5. Plan for specific communication and training activities that will help stakeholders through the transition and follow up on their concerns. While planning for communications, be sure to include activities that gather feedback on how well your messages were understood. You may need to adjust the messaging based on that feedback. As for training, people learn in many different ways, so be sure to offer a mix of options and measure the effectiveness of the training by verifying that stakeholders will actually be capable of performing in their new/changed roles when you complete the change initiative.
6. Reinforce the change as you go along and especially after it takes effect. One of the most common misconceptions when rolling out a big change is that the change work is done when the project is over. The team typically disbands or moves on to the next big thing while the impacted stakeholders are expected to “just get it”. Instead of repeating this cycle of serial abandonment – build a support structure for the new way of doing things and make it part of someone’s job to help with ongoing questions and support needs.
7. Watch for risks and roadblocks that could sink the change and plan for contingencies to address them. This is another good reason to make it someone’s job to guide the change project. Keep the entire team aware of the biggest risks and what is being done to address them. The most common ways to address change-related concerns tend to rely on the things we talked about above: verifying alignment, communicating, providing stakeholders with learning opportunities and so forth. It is very hard to uncover all of the risks and potential roadblocks up front, so plan to watch for things to pop up and need your attention throughout the project.
8. Measure readiness before and after the change goes live and measure the actual impact that the change has had over time. The business side will probably drive the measurement of business impact from your change, but it’s typically the job of the OCM team to put together metrics of readiness. Gauging stakeholder readiness for change can be as simple as adding an assessment component to the training or adding surveys and site visits with interviews to the plan. Finally, measured results are among the things that business sponsors may demand from you the next time you offer to help guide a change within the organization. If you collect data before, during and after the initiative, you will be far more preapared to answer the question: “What impact did that big OCM investment produce last time?
- First; the same issues keep coming up in the field of OCM, (stakeholder resistance, lack of alignment, poor sponsorship, etc.) so I suspect there will always be a need for Change Leaders and Change Agents to facilitate the process of change adoption.
- Second; OCM theories are a dime a dozen. (I know this because I’ve read over 100 books on it and dreamed up OCM methods myself! So research is great, books are great, blogs are great.
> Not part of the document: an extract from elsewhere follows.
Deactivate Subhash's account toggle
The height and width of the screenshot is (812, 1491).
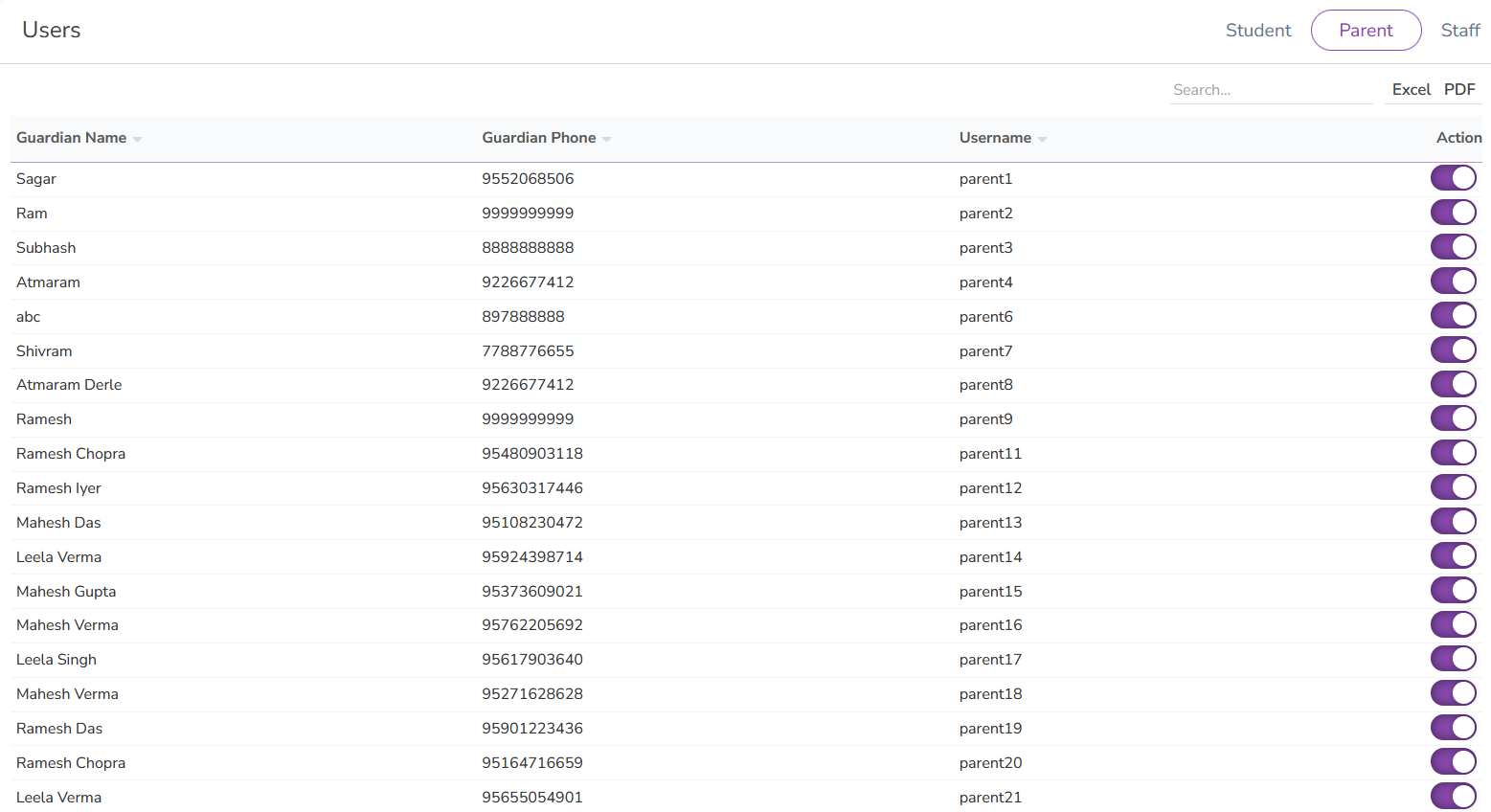(1453, 247)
But there is no substitute for listening to the actual experiences of stakeholders, leaders and OCM folks who participate in real changes.
- Third; What works is what matters and what matters is what works. The same thing rarely works as well in two different scenarios so it’s a good idea to blend your use of theory with a hefty dose of reality. Be ready to adapt your process to the needs of the people involved in helping you deliver the change.
Finally, I maintain that we are always smarter as a group than any of us would be as an individual. So in the world of Organizational Change, as in many aspects of life, asking for good ideas is almost always a good idea.
Thanks for your inputs everyone!
Questions for Chatter:
- How often have you seen the items on this list heeded or ignored as a big change is planned in your organization?
- How helpful have you found the advice given on online forums to be?